11 November 2017

This summer, as a sophmore at UCSC, I decided to enroll in summer school to get some requirements done with less pressure and for cheaper. One of the classes I took was CMPS 109 “Advanced Programming”. It turned out to be a class on C++.

“No problem!” I thought. C++ was my first programming language. I spent years writing poor C++03 code, and one of my projects on Github is a HTTP server written in C++11. C++ was no longer my favorite language (it lost that title when I discovered that standardized build systems and package management existed) but it was still one that I was very familiar with. I figured the class would be easy.

It wasn’t.

It wasn’t that I didn’t know C++, or that I didn’t do my homework, it was that C++ is hard. Not because the syntax is complicated or the patterns and concepts difficult to understand, it’s hard because C++ has all these idiosyncrasies within the language and the standard library that the programmer has to keep track of. If you assume or extrapolate a behavior in C++, it’s almost definately incorrect. The only way to be sure of anything is by reading the standard, and that gets fustrating real fast.

So, in this post, I’m going to document all the little pitfalls I’ve encounted while writing C++. This is mainly for myself, should I find myself returning to C++ again in the future, but maybe someone else will find some use of it.

Most Vexing Parse

Of course, I have to include this one here. Most programmers, especially coming from language such as Java or Python, would assume that the way to call the constructor of a class with no arguments would be to write Myclass var_name();. Which is a reasonable assumption, because, for one, calling functions with no paramters are done with my_function(); and calling constructors with parameters is done with MyClass var_name(paramter1);.

Unfortunately, most people coming in from other languages forget that C++ has something called “forward declarations” which look exactly like our assummed no-parameter constructor call. And unfortunately, by the standard, a statement that consists of a type, an identifier, and en empty pair of paremthesis are always considered a function declaration, and never a variable.

Which, okay, in most cases where someone confuses the two, there would obviously be a compiler error right? Well yes, but declaring a function inside of another is legal in C++. Which means that the compiler would only detect an error if you tried to use it some way. And even then, the error most compilers (MSVC and GCC) generate is that of a type mismatch. Only clang actually tells you that you probably didn’t want a function declaration there!

C++11 introduces a new syntax Myclass var_name{} to instantiate classes, but even that has it’s own pitfalls.

Translation Units and Multiple Delcarations

Here’s how C++’s build process works: header files and implementation files are concatenated togeather (this is what #include does) and the compiler generates multiple object files from them. The linker then takes these object files and stiches them together in an executable.

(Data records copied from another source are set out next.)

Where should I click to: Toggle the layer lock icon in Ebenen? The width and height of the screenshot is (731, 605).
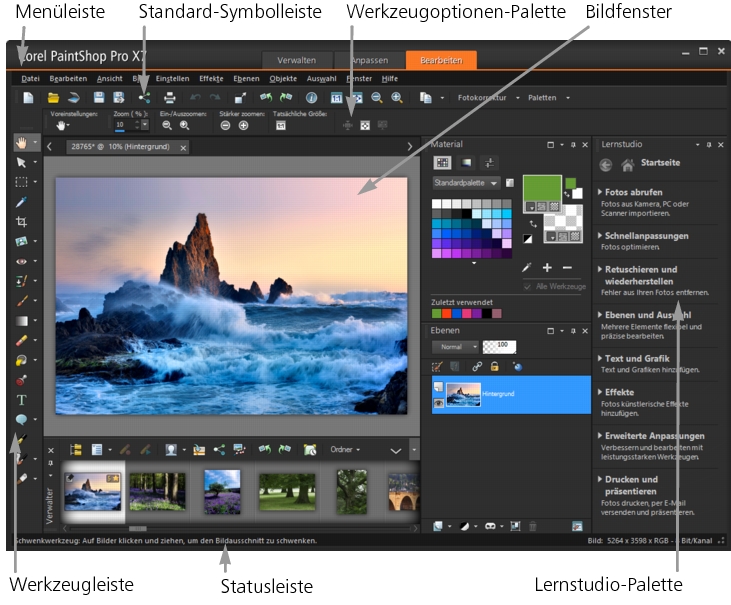pyautogui.click(x=494, y=368)
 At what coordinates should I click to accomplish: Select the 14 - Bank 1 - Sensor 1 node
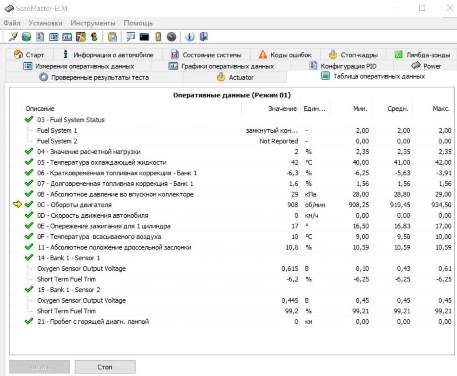[68, 258]
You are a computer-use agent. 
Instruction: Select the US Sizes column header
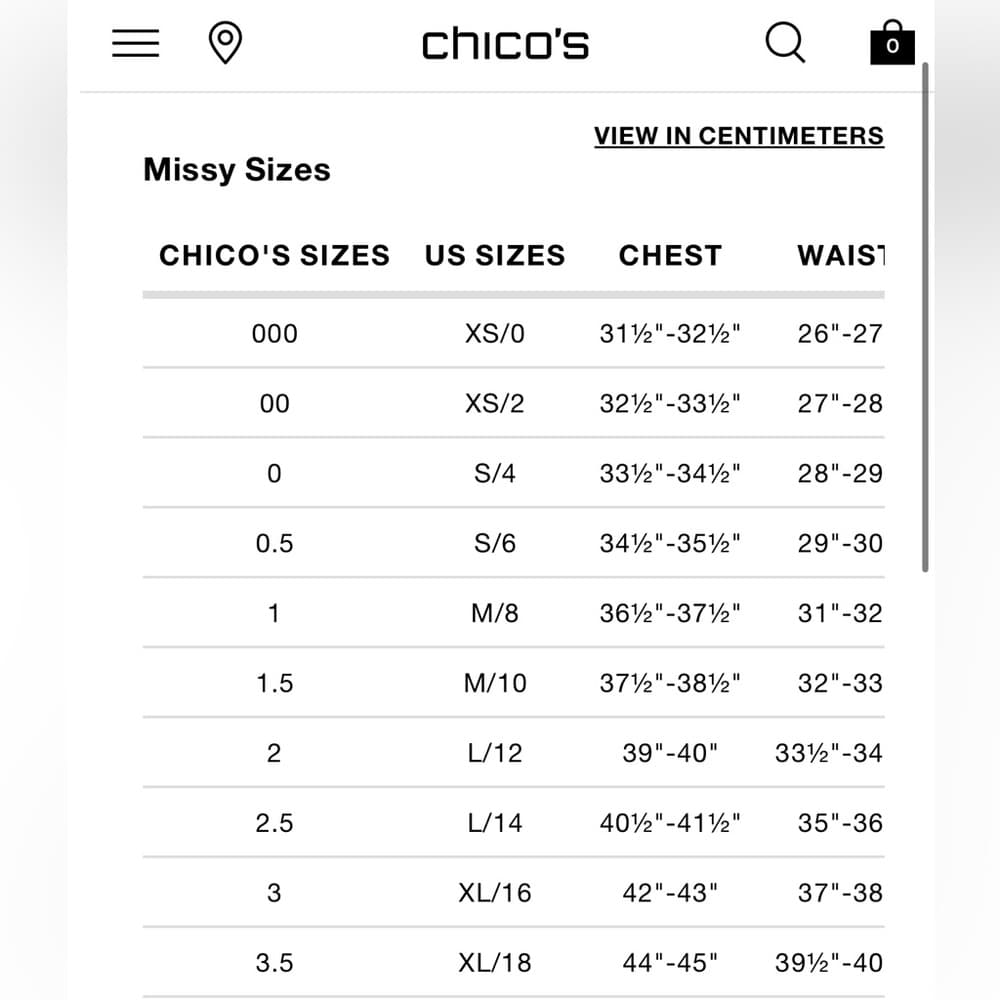[x=495, y=255]
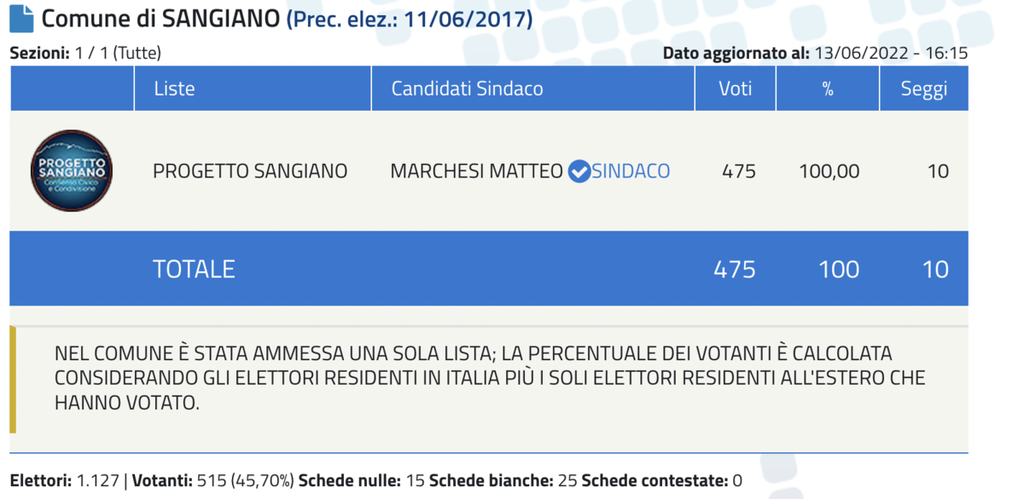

The input that the compiler needs to create an object file is called a “translation unit”. This is why you generally declare an object in a header file and define it in an implementation file. This is also why you can’t define a class or a variable in a header file if you plan on using it more than once. And it’s also why if you do define an object in a header file and use it in two different translation units, the linker will throw an error relation to multiple declarations and not the compiler.

You can’t create implementation files for templates

Sorry. You can’t. Templates aren’t generated until they’re used. Since each translation unit is independent, the compiler can’t generate a template implementation each time some other unit uses it.

You have three, technically two, choices:

  1. Define the entire thing in the header
  2. Declare the template in the header file, then define it in an “implementation” file which is included at the bottom of the header file. To the compiler, this is the same as 1.
  3. Explicitly instantiate all the usages of the template file.

Oh but don’t worry. Templates don’t count as multiple declaration.